> What the task asks
Type out the part of the Mike Tyson Mysteries interview below word for word, starting at "MT: Network executives" and ending at "your public image?".

> Supplied text
▽

From the pages of Scorecard: Q&A with Mike Tyson, the brawn behind Mike Tyson Mysteries
Like the Jackson 5 and the Harlem Globetrotters before him, Mike Tyson has crossed into a new threshold of pop-culture iconography with his new Adult Swim cartoon, Mike Tyson Mysteries. Evoking the look, feel and political incorrectness of a 70s-era Saturday morning cartoon, the show centers around Tyson—you guessed it—solving mysteries with the help of his deliberately obscure Korean daughter, the dandy ghost of the Marquess of Queensbury and a beer-swilling, womanizing pigeon impeccably voiced by Norm MacDonald. And in the tradition of Adult Swim's non-sequitur-loving shows, it gets weirder from there.
SI: So how'd you end up the superhero sleuth of your own cartoon?
MT: Network executives came to me with the idea. At the height of my boxing career, no one would come near me [with this pitch] with a million foot pole. I couldn’t see myself in that sphere and I didn’t know if I was going to be portrayed as a big, mean villain guy.
SI: Your character in MTM is pretty ditzy. Is he supposed to be a parody of your public image?
No, it’s really me. I’m a horrible driver and there’s a scene where I’m sucking as a driver, picking up Buzz Aldrin, so they used things like that, and like my pigeons. It’s my real personality, away from the cameras.
SI: You’ve been doing comedy for a decade now. Was this always the plan?

△

> Collected data
▽

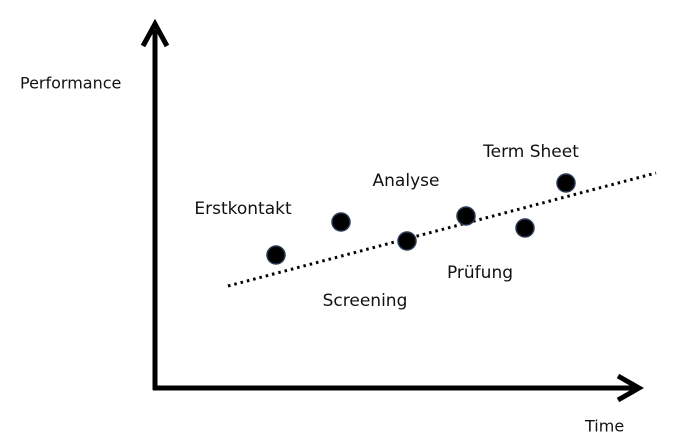 This screenshot has height=443, width=698. What do you see at coordinates (530, 152) in the screenshot?
I see `stage-label: Term Sheet` at bounding box center [530, 152].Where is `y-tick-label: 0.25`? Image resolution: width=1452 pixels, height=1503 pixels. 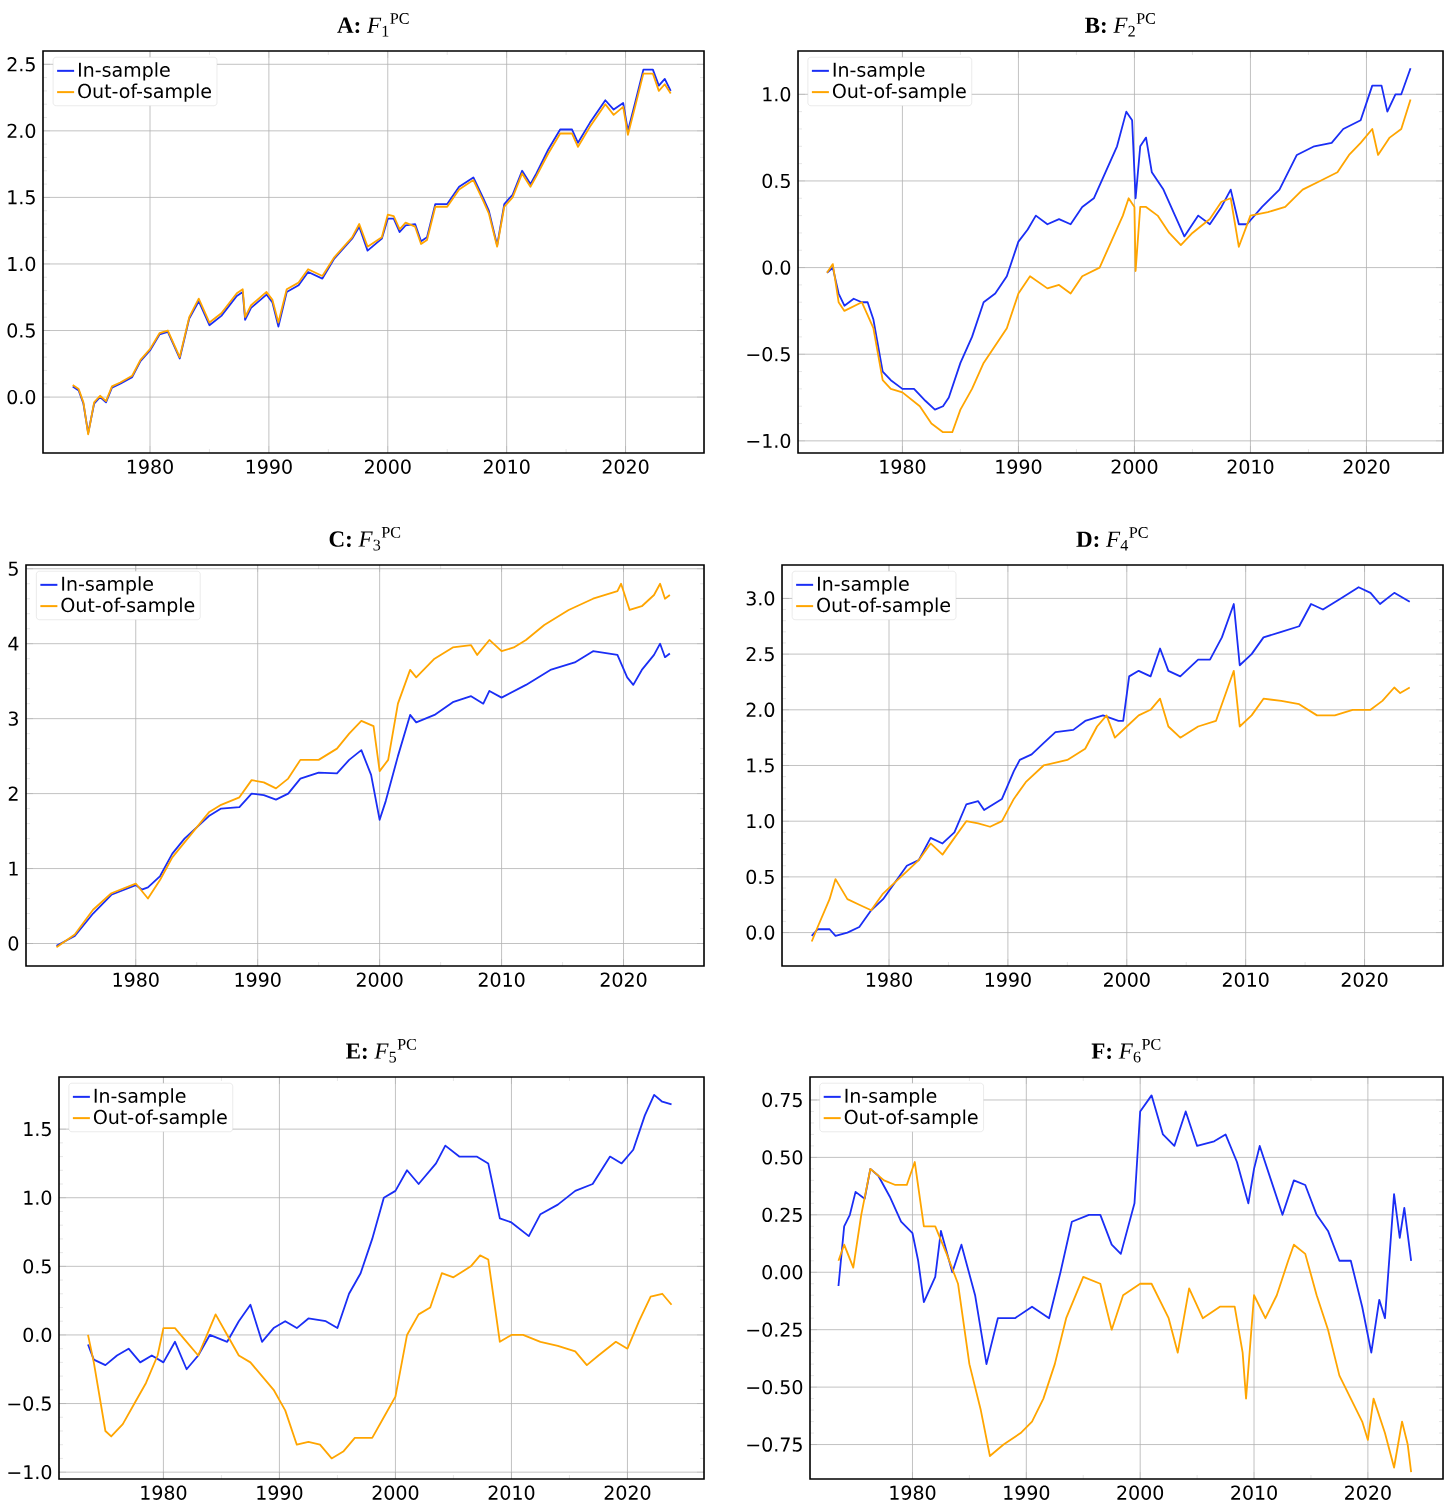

△

> Task solution
MT: Network executives came to me with the idea. At the height of my boxing career, no one would come near me [with this pitch] with a million foot pole. I couldn’t see myself in that sphere and I didn’t know if I was going to be portrayed as a big, mean villain guy.
SI: Your character in MTM is pretty ditzy. Is he supposed to be a parody of your public image?